Group of Irish Travellers accused of chaos at German town

Residents say brawls, public urination and shoplifting occurred amid visit by 600 people

About 600 people in 120 caravans descended on the town of Ginsheim-Gustavsburg (above), southwest of Frankfurt, a week ago, and camped illegally on a site beside the Rhine. File photograph: Wikimedia Commons

About 600 people in 120 caravans descended on the town of Ginsheim-Gustavsburg (above), southwest of Frankfurt, a week ago, and camped illegally on a site beside the Rhine.

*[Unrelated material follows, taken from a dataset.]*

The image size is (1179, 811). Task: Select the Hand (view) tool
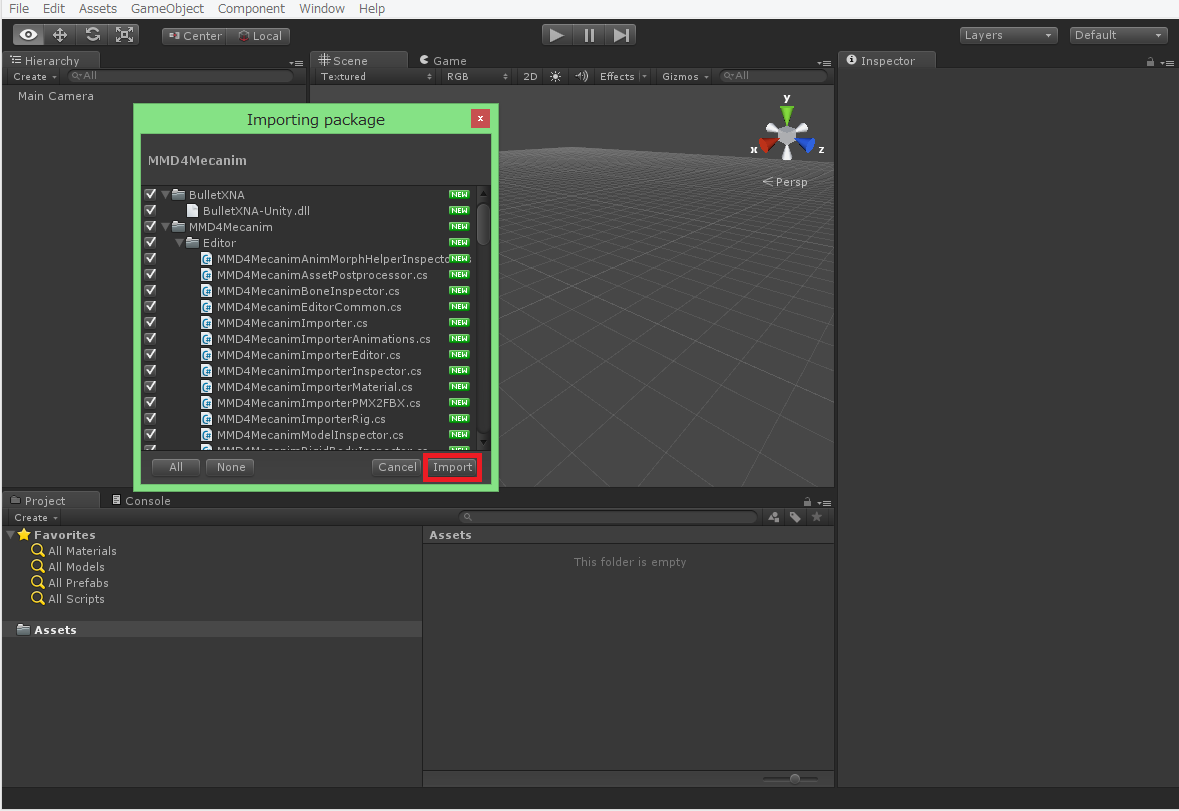(28, 35)
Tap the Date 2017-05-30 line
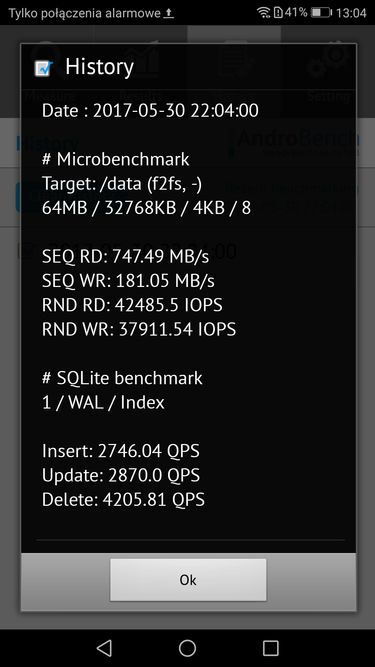 [150, 111]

File photograph: Wikimedia Commons

 

A large group of Irish Travellers has been accused of causing chaos on a summer pilgrimage through Germany, leaving rubbish, faeces and overturned chemical toilets at a site and what one local described as a “biting whiff of urine” in the air.

About 600 people in 120 caravans descended on the town of Ginsheim-Gustavsburg, southwest of Frankfurt, a week ago, and camped illegally on a site beside the Rhine.

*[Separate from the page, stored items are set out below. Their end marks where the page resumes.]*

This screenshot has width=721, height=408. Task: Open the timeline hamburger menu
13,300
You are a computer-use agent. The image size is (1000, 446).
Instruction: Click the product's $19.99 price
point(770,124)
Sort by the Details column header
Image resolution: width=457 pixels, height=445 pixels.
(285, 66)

The Irish arrivals said they were there to celebrate the August 15th Feast of the Assumption, but the town was soon shocked by daylight brawls, blaring music, public urination, shoplifting and high-speed car races.

A 43-year-old Irish man was arrested for making the stiff-armed Hitler salute, which is a crime in Germany.

After several days of chaos, police moved in on Sunday evening and the Irish visitors moved on the next day, leaving behind a field filled with rubbish bags, glass bottles and faeces. It fell to local volunteers to clear up the mess and shoulder much of the cost of returning their river-side meadow to its intended state.

Shellshocked

Locals say they are still shellshocked by the experience. “We don’t want them back,” Mayor Thies Puttnins-von Trotha told The Irish Times. “They ignored the bins and chemical toilets we provided. Instead young and old shit in the bushes, you’d see them coming and going with their toilet paper.”

The first caravans showed up a week ago, he said, and by Sunday local police were overwhelmed, forcing him to negotiate with them for a short-term stay. In hindsight, he said, the Travellers proved to be “very manipulative”, negotiating and then reneging on a fee of €100 per caravan.

In the end they paid around €6,000 for their stay, said the mayor, which didn’t cover the cost of cleaning up after them.

Local media had a field day with the Irish visitors, with one young Irish man in a BMW announcing to an evening news camera: “We’re here to have sex with German women and drink a lot of beer.”

The rest of the report showed skidding cars ploughing up fields and young women walking through the town in shorts and high heels, blaring music out of radios.

Locals in Gustavsburg took to Facebook to air their frustration, with many saying they were afraid to leave their homes.

Separate camp site

The only ones it seems happy with the visitors were the local pubs which enjoyed a bounce in takings thanks to their Irish customers. Not all Germans are traumatised by their Irish Traveller visitors.

After leaving Gustavsburg, some travelled 30km north to Eppstein and the Taunus camping site.

Owner Jörg Steimer says he has never had any problems with his Traveller guests, who have been visiting on and off for 40 years.

“I don’t understand the fuss from Gustavsburg. I think it was all a bit overblown, perhaps they just didn’t know how to deal with them,” said Mr Steimer.

With their own separate campsite for 30 caravans, he said the Irish guests bothered no one and don’t leave a mess.

If any problems arose, Mr Steimer said he went to the clan leader. For minor problems, he has developed a system of red and yellow cards.

“They laugh when the yellow card comes out, I don’t need many words,” he said. “I can only say positive things about them.”